Start of Source material

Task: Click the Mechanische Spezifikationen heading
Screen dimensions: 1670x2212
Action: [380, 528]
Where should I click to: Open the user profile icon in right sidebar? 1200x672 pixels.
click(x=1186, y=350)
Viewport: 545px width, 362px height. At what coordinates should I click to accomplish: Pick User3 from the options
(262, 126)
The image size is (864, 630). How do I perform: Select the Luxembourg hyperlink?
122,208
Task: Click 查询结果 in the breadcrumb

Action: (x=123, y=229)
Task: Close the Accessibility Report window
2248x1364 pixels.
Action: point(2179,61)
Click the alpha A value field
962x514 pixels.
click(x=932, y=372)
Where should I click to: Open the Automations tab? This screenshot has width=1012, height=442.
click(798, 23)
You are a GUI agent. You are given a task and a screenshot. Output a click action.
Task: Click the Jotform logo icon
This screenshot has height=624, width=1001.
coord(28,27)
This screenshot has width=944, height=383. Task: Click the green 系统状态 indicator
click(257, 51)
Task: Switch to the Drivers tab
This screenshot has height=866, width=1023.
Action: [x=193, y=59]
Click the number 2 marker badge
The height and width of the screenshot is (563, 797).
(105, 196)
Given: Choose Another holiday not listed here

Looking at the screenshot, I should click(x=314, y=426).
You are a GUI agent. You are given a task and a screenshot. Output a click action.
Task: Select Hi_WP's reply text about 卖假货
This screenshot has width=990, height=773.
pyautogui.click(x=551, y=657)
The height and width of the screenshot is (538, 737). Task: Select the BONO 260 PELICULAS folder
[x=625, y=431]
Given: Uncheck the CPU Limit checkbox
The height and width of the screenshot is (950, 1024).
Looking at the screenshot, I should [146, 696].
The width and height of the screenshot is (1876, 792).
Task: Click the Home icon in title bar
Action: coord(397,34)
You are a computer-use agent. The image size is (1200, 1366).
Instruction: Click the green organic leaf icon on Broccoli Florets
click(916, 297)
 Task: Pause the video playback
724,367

End of Source material

Goal of the exercise: Print each entry exactly as it was written.

Finished exercise:
Task: Click the Mechanische Spezifikationen heading
Screen dimensions: 1670x2212
Action: [380, 528]
Where should I click to: Open the user profile icon in right sidebar? 1200x672 pixels.
click(x=1186, y=350)
Viewport: 545px width, 362px height. At what coordinates should I click to accomplish: Pick User3 from the options
(262, 126)
The image size is (864, 630). How do I perform: Select the Luxembourg hyperlink?
122,208
Task: Click 查询结果 in the breadcrumb

Action: (x=123, y=229)
Task: Close the Accessibility Report window
2248x1364 pixels.
Action: point(2179,61)
Click the alpha A value field
962x514 pixels.
click(x=932, y=372)
Where should I click to: Open the Automations tab? This screenshot has width=1012, height=442.
click(798, 23)
You are a GUI agent. You are given a task and a screenshot. Output a click action.
Task: Click the Jotform logo icon
This screenshot has height=624, width=1001.
coord(28,27)
This screenshot has width=944, height=383. Task: Click the green 系统状态 indicator
click(257, 51)
Task: Switch to the Drivers tab
This screenshot has height=866, width=1023.
Action: [x=193, y=59]
Click the number 2 marker badge
The height and width of the screenshot is (563, 797).
(105, 196)
Given: Choose Another holiday not listed here

Looking at the screenshot, I should click(x=314, y=426).
You are a GUI agent. You are given a task and a screenshot. Output a click action.
Task: Select Hi_WP's reply text about 卖假货
This screenshot has width=990, height=773.
pyautogui.click(x=551, y=657)
The height and width of the screenshot is (538, 737). Task: Select the BONO 260 PELICULAS folder
[x=625, y=431]
Given: Uncheck the CPU Limit checkbox
The height and width of the screenshot is (950, 1024).
Looking at the screenshot, I should [146, 696].
The width and height of the screenshot is (1876, 792).
Task: Click the Home icon in title bar
Action: coord(397,34)
You are a computer-use agent. The image size is (1200, 1366).
Instruction: Click the green organic leaf icon on Broccoli Florets
click(916, 297)
 Task: Pause the video playback
724,367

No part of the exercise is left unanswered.